Regeling van de Minister van Infrastructuur en Milieu, van 21 juni 2017, nr. IENM/BSK-2017/139120 tot wijziging van de Regeling taken Centraal Bureau Rijvaardigheidsbewijzen in verband met de beëindiging van een aantal CCV-examens

De Minister van Infrastructuur en Milieu,

Gelet op artikel 4aa, vierde lid, onderdeel b, van de Wegenverkeerswet 1994;

BESLUIT:

ARTIKEL I

Artikel 1 van de Regeling taken Centraal Bureau Rijvaardigheidsbewijzen wordt als volgt gewijzigd:

A

Onderdeel a wordt als volgt gewijzigd:

1. Subonderdeel 1° vervalt.

2. In subonderdeel 4° vervalt: en buschauffeur.

3. De subonderdelen 2° tot en met 6° worden vernummerd tot 1° tot en met 5°.

4. De subonderdelen 7° en 8° vervallen.

5. Aan het slot van subonderdeel 6° wordt de puntkomma vervangen door een punt.

B

In onderdeel b wordt onder ‘2°, 4°, 5° en 6°‘ vervangen door: onder 1°, 3°, 4° en 5°.

ARTIKEL II

  • 1. Deze regeling treedt in werking met ingang van 1 januari 2018, met uitzondering van artikel I, onderdeel A, onder 4 en 5.

  • 2. Artikel I, onderdeel A, onder 4 en 5 treedt in werking met ingang van 1 juli 2017.

Deze regeling zal met de toelichting in de Staatscourant worden geplaatst.

De Minister van Infrastructuur en Milieu, M.H. Schultz van Haegen-Geesteranus

TOELICHTING

Algemeen

Deze regeling voorziet in het schrappen van de taak van het Centraal Bureau Rijvaardigheidsbewijzen (hierna: CBR) een aantal examens af te nemen.

Het betreft de examens voor: logistiek medewerker, logistiek teamleider, logistiek supervisor en planner wegtransport.

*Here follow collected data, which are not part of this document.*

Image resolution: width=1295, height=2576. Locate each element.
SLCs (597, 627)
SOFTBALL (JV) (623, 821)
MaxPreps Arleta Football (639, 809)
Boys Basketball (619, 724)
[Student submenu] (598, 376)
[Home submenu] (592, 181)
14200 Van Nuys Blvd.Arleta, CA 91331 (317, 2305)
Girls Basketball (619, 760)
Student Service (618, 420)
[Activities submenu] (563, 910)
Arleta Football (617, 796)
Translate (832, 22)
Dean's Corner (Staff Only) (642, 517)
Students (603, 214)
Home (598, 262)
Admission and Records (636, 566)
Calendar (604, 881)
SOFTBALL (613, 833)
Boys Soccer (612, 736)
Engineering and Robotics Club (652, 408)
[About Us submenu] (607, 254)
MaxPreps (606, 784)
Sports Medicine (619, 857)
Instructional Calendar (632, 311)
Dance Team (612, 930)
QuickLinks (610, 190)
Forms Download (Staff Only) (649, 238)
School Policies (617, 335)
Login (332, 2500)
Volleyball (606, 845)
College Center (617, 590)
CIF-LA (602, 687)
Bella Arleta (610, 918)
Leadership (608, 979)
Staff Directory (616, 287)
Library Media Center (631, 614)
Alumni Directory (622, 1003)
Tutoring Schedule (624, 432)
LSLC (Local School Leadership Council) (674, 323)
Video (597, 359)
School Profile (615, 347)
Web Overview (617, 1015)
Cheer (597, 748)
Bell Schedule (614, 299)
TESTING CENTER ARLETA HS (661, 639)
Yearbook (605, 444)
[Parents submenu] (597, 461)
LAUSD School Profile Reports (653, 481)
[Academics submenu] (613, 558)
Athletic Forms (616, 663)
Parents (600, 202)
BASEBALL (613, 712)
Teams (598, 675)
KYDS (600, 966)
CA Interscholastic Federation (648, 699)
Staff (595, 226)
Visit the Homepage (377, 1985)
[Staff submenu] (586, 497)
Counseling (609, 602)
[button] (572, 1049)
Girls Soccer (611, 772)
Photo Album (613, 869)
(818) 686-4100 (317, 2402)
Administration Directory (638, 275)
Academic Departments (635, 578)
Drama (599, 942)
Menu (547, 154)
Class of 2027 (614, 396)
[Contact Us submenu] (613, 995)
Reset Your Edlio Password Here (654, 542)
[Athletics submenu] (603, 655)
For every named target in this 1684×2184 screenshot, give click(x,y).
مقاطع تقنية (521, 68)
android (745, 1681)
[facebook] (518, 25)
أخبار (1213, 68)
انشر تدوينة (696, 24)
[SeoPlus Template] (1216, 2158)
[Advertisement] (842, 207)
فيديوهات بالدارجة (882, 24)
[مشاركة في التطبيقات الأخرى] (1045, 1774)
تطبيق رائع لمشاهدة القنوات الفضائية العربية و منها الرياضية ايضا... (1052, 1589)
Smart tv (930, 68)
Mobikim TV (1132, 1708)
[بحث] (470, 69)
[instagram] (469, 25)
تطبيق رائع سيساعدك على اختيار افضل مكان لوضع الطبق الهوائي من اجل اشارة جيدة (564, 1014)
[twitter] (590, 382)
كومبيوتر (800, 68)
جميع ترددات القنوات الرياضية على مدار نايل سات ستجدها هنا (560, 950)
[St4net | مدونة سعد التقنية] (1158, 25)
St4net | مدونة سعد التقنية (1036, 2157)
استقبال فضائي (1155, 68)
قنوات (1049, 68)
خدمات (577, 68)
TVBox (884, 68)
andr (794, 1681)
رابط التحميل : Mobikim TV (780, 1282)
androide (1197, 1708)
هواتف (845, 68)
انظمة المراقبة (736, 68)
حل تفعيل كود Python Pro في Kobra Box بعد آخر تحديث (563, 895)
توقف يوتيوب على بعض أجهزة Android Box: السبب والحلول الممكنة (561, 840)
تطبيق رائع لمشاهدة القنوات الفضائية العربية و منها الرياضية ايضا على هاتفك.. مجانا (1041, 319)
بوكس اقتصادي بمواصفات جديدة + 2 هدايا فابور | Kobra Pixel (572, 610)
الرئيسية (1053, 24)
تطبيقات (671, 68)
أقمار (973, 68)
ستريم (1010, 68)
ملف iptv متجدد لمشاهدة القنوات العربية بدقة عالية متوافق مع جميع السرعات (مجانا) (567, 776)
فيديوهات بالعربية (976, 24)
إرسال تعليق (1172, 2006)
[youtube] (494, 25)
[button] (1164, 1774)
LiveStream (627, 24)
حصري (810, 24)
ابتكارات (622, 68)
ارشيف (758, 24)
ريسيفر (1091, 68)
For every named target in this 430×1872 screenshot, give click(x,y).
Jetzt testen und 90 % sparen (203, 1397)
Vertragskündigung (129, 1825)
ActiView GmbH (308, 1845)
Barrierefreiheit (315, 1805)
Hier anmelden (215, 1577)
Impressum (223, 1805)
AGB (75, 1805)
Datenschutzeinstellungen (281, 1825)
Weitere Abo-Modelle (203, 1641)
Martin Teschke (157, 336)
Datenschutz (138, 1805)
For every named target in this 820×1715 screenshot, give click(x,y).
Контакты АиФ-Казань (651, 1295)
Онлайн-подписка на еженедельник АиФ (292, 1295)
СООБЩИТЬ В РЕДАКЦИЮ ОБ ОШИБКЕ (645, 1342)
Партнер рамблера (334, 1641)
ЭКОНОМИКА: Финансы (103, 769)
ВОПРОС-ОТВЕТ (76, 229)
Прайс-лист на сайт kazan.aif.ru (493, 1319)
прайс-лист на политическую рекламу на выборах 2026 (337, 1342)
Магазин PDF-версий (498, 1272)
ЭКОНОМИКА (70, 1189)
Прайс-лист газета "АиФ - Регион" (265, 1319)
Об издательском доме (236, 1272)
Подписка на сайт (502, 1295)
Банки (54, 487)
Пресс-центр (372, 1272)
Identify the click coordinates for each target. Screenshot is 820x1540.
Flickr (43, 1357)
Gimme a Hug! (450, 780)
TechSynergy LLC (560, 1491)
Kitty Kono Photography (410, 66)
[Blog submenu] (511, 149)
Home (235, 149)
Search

Tevens geldt het voor examens in aanvulling op wettelijke vakbekwaamheidsexamens voor buschauffeurs, chauffeurs betrokken bij sierteeltvervoer en chauffeurs betrokken bij het vervoer van geconditioneerde transporten.

De genoemde examens zijn niet wettelijk verplicht om de betreffende functies te mogen uitoefenen. Het schrappen van de examens heeft verschillende redenen.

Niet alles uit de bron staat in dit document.